Call it a hunch, but I think a new generation of creators are realizing that if something is really important to them, then it’s worth taking the time to write a longform essay – one that best resides on a site that is theirs.

In the blog-only era of the early 2000s, folks like me had our personal site, and we also watched a set of sites that we truly followed. RSS was our Twitter, and we carefully pruned a list of other folks who we’d check each day. I let about 40 or so “voices into my brain” each day, and those voices mattered to me, a lot. Most of us even created “blogrolls” – links to folks we felt were worthy of attention (really – remember those?!). And when someone wrote something noteworthy, others in the network might write a response, always with a link back.

This pattern still happens, of course – that’s what I’m doing now. But it happens far less regularly, and without the clear social network that used to define communities of blogs. Those early communities have been eclipsed by professionalization (I remember following what Mike Arrington wrote each day, before it turned into TechCrunch The Site, for example), but also by burnout and by the easy dopamine hits of Facebook and Twitter. Add to this the lightweight reblogging ethos of Tumblr, and the recent rise of bespoke platforms like Medium or SVBTLE, and we no longer have robust communities of individuals calling and responding in bursts of essays, each emanating from a unique, independent place on the web. I think the world’s a bit poorer for that loss, even as it has become a far richer place overall.

Reading Adam’s essay, I mourned a little for the way it used to be. I’m keenly aware that I’m sounding like a nostalgic, but I take heart in this rising class of “every so often publishing.” If only there were a better way of surfacing all this good stuff….hmm.

Meanwhile, Brault’s essay had another wonderful insight worth repeating:

It’s pretty simple: if I have my email turned off and I set aside a day with no meetings and no commitments other than to the work that’s on my mind, I am going to do very good work, using my best creativity, and will produce in good volumes.

In a day with even one simple standup meeting, I feel like the entire day’s focus has a layer of thought dedicated to that meeting—light stress and perhaps some preparation fills up more than the specific calendared time slot….

…I used to believe that time was the most important thing I have, but I’ve come to believe differently. The single most valuable resource I have is uninterrupted thought.

That’s how everything I’ve ever felt was meaningful about my entire life came to be—either people I’ve come to know, things I’ve learned, or stuff I’ve created.

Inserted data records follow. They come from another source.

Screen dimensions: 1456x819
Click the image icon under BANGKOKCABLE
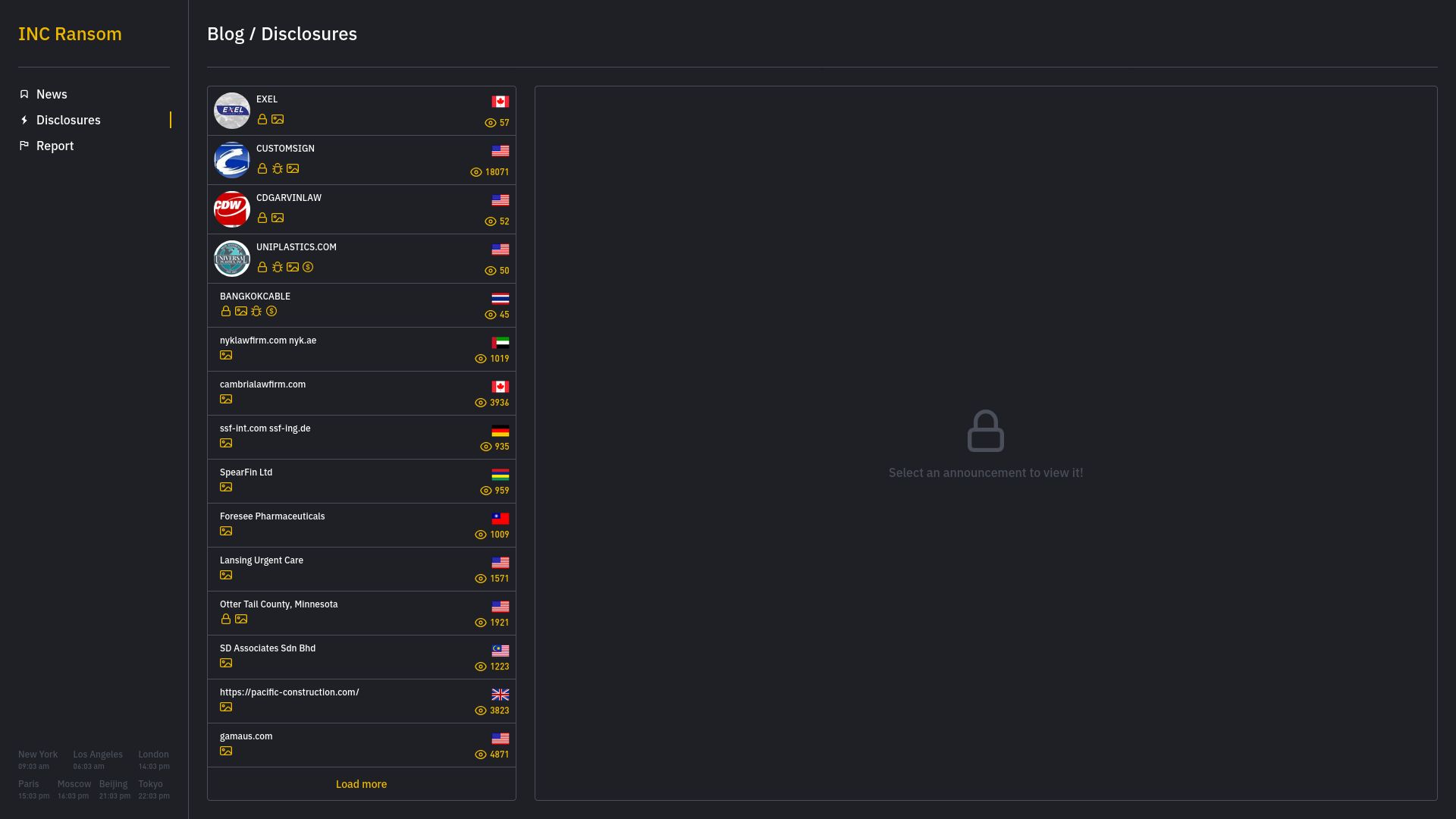point(241,311)
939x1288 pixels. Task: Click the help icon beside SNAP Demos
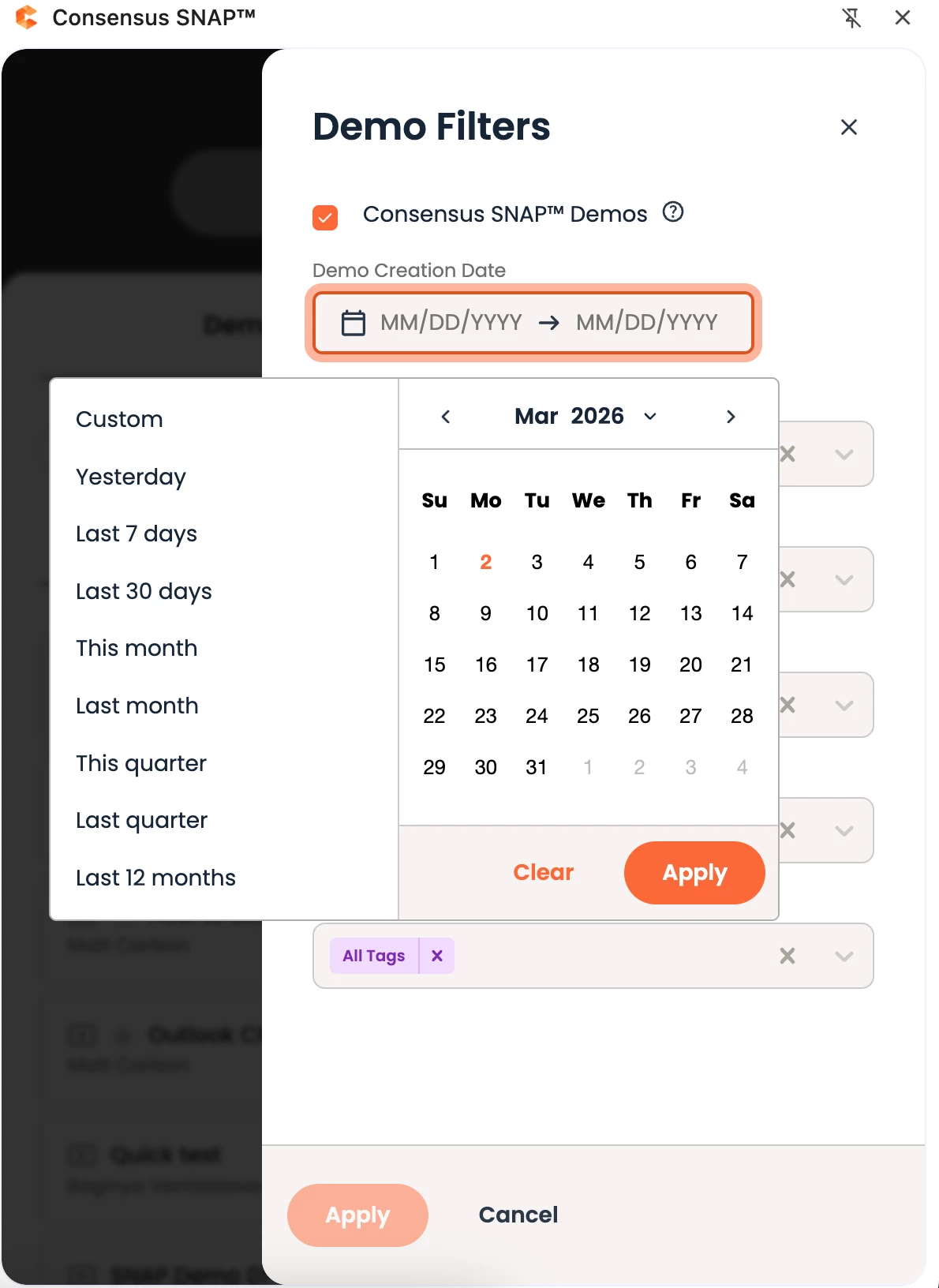pos(672,212)
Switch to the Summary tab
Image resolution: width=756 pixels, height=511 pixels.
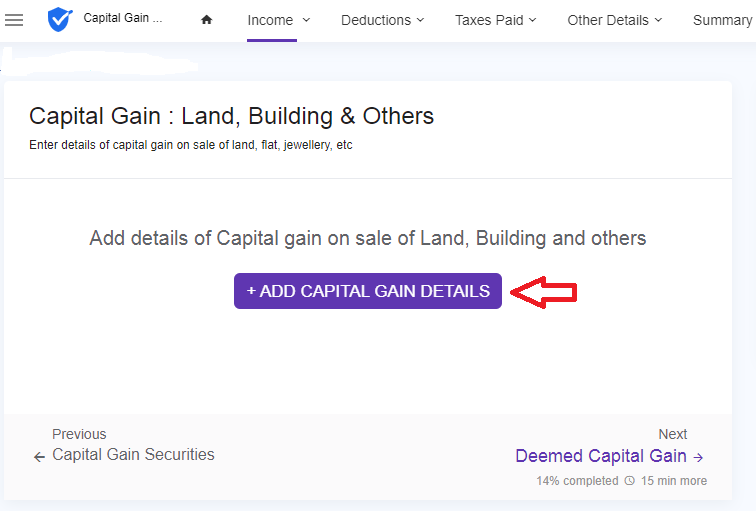point(721,20)
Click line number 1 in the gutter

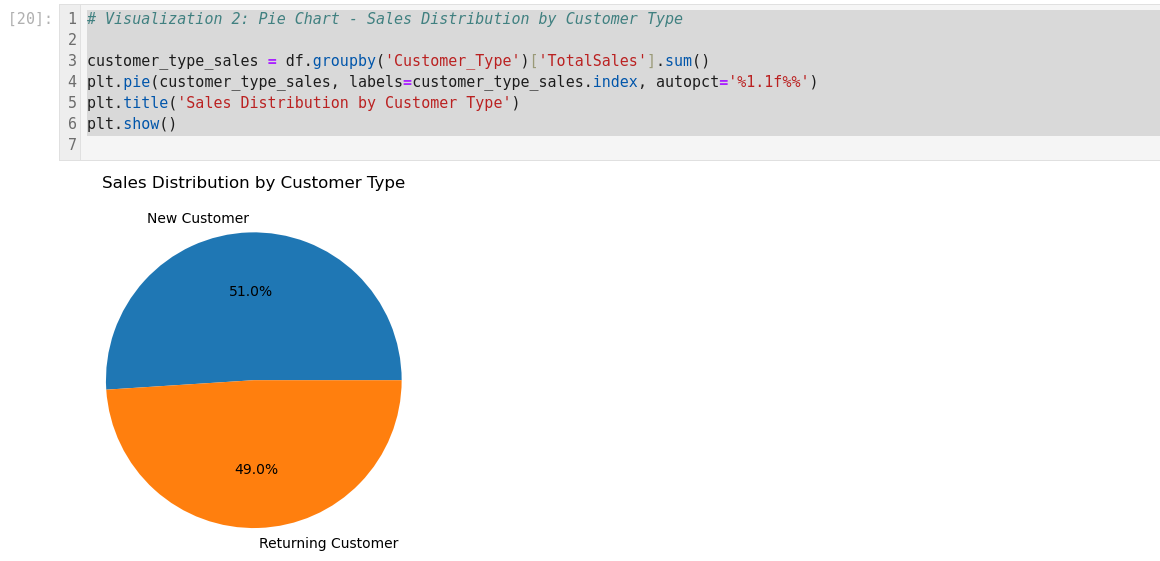72,19
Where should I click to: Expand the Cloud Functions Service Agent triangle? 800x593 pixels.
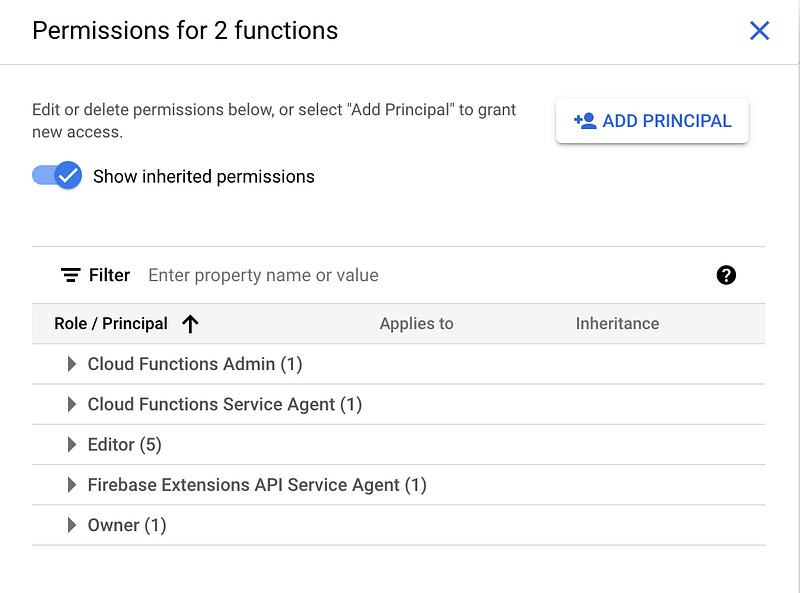pyautogui.click(x=72, y=404)
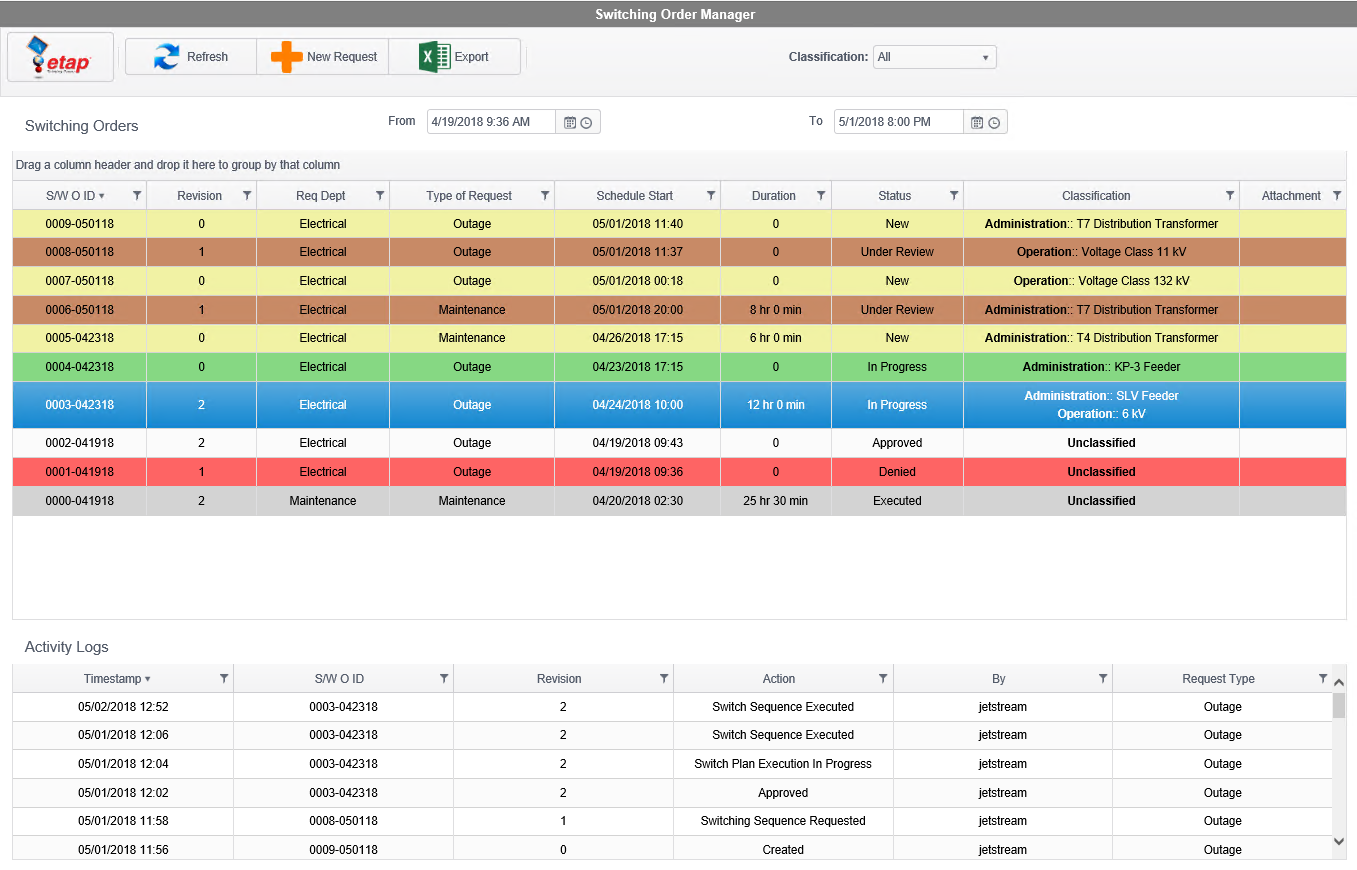1357x870 pixels.
Task: Open the Request Type filter in Activity Logs
Action: pyautogui.click(x=1323, y=678)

I feel exactly the same way. If I have just one call on a day I’ve cleared for writing, the day feels tainted. It’s nice to know I’m not alone.

Circling back to the point of this post, I believe that the personal-site-based essay is making a comeback. I’m finding all manner of great pieces of writing lately, stuff that’s just too good to simply retweet and forget. Like this from Vibhu Norby (I promise to write a response soon, it’s an important topic). It was on a personal site that I rediscovered Craig Mod. When I did, I added his feed to my creaky old RSS reader. I just did the same for Norby. That made me think of Matt Haughey, one of the more wonderful early bloggers. Turns out, he still writes every week or two on his site. But, far as I can tell, Matt’s site has no RSS feed. Adam Brault is on Tumblr, so no RSS there either, at least that I can find. I’ll do my best to visit from time to time, but man, I’d sure rather have all his stuff pushed my way.

Of course, the debate about whether or not blogging and RSS is a dead medium has been raging for years. Clearly, RSS is no longer a universal standard. Regardless, I find it comforting that when someone with a truly unique point of view has something important to say, they often return to their own site to say it there. I hope they all keep writing. I’ll be listening.